Python bindings for NVSHMEM
NVSHMEM4Py is the official Python language binding for NVSHMEM, a high-performance parallel programming interface based on OpenSHMEM. It provides a Pythonic interface to NVSHMEM's functionality, enabling applications to leverage the Partitioned Global Address Space (PGAS) programming model for efficient multi-GPU and multi-node communication. Key features include seamless integration with NumPy, CuPy, and PyTorch, symmetric memory management, and support for one-sided communication operations (put/get, collectives, atomics) and synchronization primitives. The library `nvshmem4py-cu13` specifically targets CUDA 13.x. The project demonstrates a healthy version release cadence, with the latest version 0.3.0 released in March 2026.
Warnings
- gotcha Installation issues due to missing CUDA runtime API headers. NVSHMEM4Py's internal bindings require the CUDA runtime API headers to be available in the compiler's include path during installation (e.g., via `CPPFLAGS` or `CPATH`).
- gotcha Potential hangs or errors from `nvshmem.core.finalize()` if symmetric memory buffers have multiple references and are not explicitly freed before finalization. The internal buffer tracking might not fully deallocate all resources if reference counts are above one, leading to issues if Python's garbage collector attempts to free them after NVSHMEM is finalized.
- gotcha Misinterpretation of `nvshmem.core.rma.quiet` semantics: Older documentation incorrectly implied that `nvshmem.core.rma.quiet` guaranteed remote completion for RMA operations, similar to `shmem_quiet` in OpenSHMEM. In reality, it only ensures local completion; remote completion is guaranteed by a stream synchronization.

Dataset excerpts:
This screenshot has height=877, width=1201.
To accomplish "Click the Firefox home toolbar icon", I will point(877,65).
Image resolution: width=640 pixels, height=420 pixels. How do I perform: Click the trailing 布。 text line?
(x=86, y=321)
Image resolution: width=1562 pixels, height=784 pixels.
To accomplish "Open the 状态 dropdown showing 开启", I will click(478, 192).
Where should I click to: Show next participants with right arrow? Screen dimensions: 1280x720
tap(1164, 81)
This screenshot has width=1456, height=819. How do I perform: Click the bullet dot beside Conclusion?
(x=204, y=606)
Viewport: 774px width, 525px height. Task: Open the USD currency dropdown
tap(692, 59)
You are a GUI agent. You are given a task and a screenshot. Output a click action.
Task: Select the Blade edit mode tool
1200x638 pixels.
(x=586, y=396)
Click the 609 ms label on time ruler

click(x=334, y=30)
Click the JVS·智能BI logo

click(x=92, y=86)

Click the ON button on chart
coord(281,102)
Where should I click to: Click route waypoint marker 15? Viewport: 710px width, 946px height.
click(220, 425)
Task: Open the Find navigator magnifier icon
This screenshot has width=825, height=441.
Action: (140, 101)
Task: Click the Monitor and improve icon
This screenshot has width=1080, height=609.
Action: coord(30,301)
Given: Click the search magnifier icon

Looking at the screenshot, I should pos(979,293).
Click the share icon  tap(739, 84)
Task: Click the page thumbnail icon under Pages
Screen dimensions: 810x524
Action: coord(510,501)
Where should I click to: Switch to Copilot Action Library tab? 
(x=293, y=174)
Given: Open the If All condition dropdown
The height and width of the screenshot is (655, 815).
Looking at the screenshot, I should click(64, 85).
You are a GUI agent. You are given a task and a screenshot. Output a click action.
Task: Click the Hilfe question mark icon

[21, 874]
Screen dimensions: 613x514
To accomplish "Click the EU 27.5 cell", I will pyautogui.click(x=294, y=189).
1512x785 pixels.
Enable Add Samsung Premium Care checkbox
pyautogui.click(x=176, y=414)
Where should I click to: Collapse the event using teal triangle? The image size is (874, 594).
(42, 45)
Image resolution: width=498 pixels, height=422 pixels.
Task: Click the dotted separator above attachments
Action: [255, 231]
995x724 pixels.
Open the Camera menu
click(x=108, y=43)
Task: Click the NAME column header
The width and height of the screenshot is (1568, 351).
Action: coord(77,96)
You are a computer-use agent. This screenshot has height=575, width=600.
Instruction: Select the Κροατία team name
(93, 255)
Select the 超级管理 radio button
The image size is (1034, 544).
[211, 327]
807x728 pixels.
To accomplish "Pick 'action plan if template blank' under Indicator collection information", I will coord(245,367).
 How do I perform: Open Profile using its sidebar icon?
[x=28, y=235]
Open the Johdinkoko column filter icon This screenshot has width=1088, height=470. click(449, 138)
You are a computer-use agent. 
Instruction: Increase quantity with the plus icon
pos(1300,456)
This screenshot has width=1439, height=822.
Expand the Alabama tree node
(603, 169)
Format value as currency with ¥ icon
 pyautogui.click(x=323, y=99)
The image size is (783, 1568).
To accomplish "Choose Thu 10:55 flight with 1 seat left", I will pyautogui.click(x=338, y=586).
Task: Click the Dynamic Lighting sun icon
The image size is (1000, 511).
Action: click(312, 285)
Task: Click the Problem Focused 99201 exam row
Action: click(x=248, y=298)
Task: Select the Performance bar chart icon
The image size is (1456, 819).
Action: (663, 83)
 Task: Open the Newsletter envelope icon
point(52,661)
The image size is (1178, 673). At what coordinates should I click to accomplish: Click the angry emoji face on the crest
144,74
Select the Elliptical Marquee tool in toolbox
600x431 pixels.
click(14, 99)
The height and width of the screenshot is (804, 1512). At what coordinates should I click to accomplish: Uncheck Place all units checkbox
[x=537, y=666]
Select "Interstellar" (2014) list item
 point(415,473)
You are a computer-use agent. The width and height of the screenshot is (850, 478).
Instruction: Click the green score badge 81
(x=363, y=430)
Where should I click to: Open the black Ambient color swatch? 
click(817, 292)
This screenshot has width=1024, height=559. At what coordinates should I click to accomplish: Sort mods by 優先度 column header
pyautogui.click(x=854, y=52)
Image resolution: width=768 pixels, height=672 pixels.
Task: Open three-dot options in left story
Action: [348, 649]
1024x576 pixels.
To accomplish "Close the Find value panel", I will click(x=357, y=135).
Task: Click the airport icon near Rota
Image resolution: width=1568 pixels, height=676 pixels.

Written exercise A: Translate this sentence from the NVSHMEM4Py page into Spanish: "The library `nvshmem4py-cu13` specifically targets CUDA 13.x."
Written exercise B: Copy the lines of the listing word for word, starting at its first line and ending at the line that contains "(x=204, y=606)", with both of those lines included.
The NVSHMEM4Py page and the listing have nothing to do with each other.

Correct result A: La biblioteca `nvshmem4py-cu13` está dirigida específicamente a CUDA 13.x.

Correct result B:
This screenshot has height=877, width=1201.
To accomplish "Click the Firefox home toolbar icon", I will point(877,65).
Image resolution: width=640 pixels, height=420 pixels. How do I perform: Click the trailing 布。 text line?
(x=86, y=321)
Image resolution: width=1562 pixels, height=784 pixels.
To accomplish "Open the 状态 dropdown showing 开启", I will click(478, 192).
Where should I click to: Show next participants with right arrow? Screen dimensions: 1280x720
tap(1164, 81)
This screenshot has width=1456, height=819. How do I perform: Click the bullet dot beside Conclusion?
(x=204, y=606)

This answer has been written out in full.